La Cassazione boccia la tesi accolta dall’Agenzia delle Entrate dal 2011

Di Anita MAURO

Si può applicare la cedolare secca al contratto di locazione a uso abitativo stipulato, in qualità di conduttore, da un soggetto imprenditore, che affitta l’immobile per fornirlo come alloggio ai propri dipendenti.

A questa conclusione giunge la Cassazione, con una sentenza (7 maggio 2024 n. 12395) che, oltre a risolvere il caso oggetto della controversia, pone (probabilmente) fine a una delle questioni interpretative, relative alla cedolare secca, che ha generato più contenzioso negli ultimi 13 anni.

La questione, sorta all’indomani dell’introduzione dell’imposta sostitutiva sulle locazioni abitative (avvenuta con l’art. 3 del DLgs. 23/2011), deriva dall’interpretazione del comma 6 dell’art. 3 citato, che esclude l’applicabilità della cedolare secca per le “unità immobiliari ad uso abitativo effettuate nell’esercizio di una attività d’impresa”.

Se era evidente che tale disposizione impedisse di applicare la cedolare secca qualora il locatore agisse nell’esercizio di imprese, arti o professioni, è nato un dibattito sulla possibilità che l’esclusione operasse anche quando il conduttore fosse imprenditore. I dubbi, in particolare, sono sorti perché l’Agenzia delle Entrate, con la circ. n. 26/2011, § 1.2, ha affermato la necessità di guardare, “al fine di valutare i requisiti di accesso al regime, anche all’attività esercitata dal locatario ed all’utilizzo dell’immobile locato”.

Così ragionando, l’Agenzia concludeva escludendo “dal campo di applicazione della norma in commento, i contratti di locazione conclusi con conduttori che agiscono nell’esercizio di attività di impresa o di lavoro autonomo, indipendentemente dal successivo utilizzo dell’immobile per finalità abitative di collaboratori e dipendenti”. Questa interpretazione destava immediate critiche in dottrina, in quanto appariva in contrasto con il tenore della disposizione, che con una lettura sistematica della disciplina.
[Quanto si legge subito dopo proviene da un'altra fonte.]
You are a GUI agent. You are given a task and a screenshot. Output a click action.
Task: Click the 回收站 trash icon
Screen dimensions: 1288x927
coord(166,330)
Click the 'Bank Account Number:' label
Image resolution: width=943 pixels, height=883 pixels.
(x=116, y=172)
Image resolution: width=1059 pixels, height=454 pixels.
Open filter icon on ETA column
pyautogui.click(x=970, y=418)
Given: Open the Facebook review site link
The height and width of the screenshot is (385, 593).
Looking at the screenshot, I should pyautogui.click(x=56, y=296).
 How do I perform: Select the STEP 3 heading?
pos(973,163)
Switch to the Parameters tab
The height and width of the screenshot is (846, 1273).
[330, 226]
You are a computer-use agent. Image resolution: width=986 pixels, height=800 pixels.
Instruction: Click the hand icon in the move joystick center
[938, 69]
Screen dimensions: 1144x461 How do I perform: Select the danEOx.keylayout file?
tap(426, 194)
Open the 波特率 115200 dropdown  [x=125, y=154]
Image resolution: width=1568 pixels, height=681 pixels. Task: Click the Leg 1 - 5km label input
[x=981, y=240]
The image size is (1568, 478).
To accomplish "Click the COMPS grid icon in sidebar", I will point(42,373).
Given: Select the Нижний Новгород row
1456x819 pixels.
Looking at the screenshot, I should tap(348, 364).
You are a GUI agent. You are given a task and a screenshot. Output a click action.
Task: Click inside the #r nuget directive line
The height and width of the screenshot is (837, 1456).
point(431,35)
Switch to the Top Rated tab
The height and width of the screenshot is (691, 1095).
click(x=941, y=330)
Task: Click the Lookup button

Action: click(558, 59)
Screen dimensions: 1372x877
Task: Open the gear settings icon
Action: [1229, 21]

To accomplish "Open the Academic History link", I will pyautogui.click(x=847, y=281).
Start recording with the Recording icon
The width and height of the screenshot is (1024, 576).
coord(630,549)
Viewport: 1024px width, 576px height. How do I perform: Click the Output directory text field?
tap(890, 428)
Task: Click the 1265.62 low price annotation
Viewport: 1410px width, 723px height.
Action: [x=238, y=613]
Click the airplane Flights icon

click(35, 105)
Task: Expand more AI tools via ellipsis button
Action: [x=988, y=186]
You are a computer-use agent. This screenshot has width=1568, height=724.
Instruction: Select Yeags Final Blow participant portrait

Da allora, numerosi sono stati i pronunciamenti della giurisprudenza di merito. Una parte di essa, inizialmente maggioritaria, si è espressa in senso contrario all’Agenzia delle Entrate, affermando l’irrilevanza della qualifica imprenditoriale del conduttore ai fini dell’applicabilità della cedolare secca (tra le tante, si vedano: C.T. Prov. Reggio Emilia n. 470/3/14, C.T. Reg. Lazio n. 1723/10/22, C.T.G. II Veneto n. 53/5/23). Successivamente, si è affermato, però, anche un orientamento di senso opposto, che esclude la compatibilità tra la cedolare secca e la natura imprenditoriale del conduttore (cfr. C.T.G. II Lazio n. 1223/14/23; C.T. Reg. Toscana n. 590/6/22; C.T. II Trentino Alto Adige n. 9/1/22, questa ultima, affermando peraltro la natura “non abitativa” della locazione ad uso foresteria).

La sentenza della Suprema Corte n. 12395/2024 aggiunge a questo quadro un nuovo e importantissimo tassello, in quanto fornisce, finalmente, la posizione del giudice di legittimità che, in breve, afferma di non condividere l’impostazione assunta dall’Agenzia delle Entrate (di cui, incidentalmente, ricorda la natura non vincolante).

Infatti, viene enunciato il principio secondo cui il “locatore può optare per la cedolare secca anche nell’ipotesi in cui il conduttore concluda il contratto di locazione ad uso abitativo nell’esercizio della sua attività professionale”, atteso che l’esclusione prevista dall’art. 3 comma 6 del DLgs. 23/2011 “si riferisce esclusivamente alle locazioni di unità immobiliari ad uso abitativo effettuate dal locatore nell’esercizio di un’attività d’impresa arti e professioni”.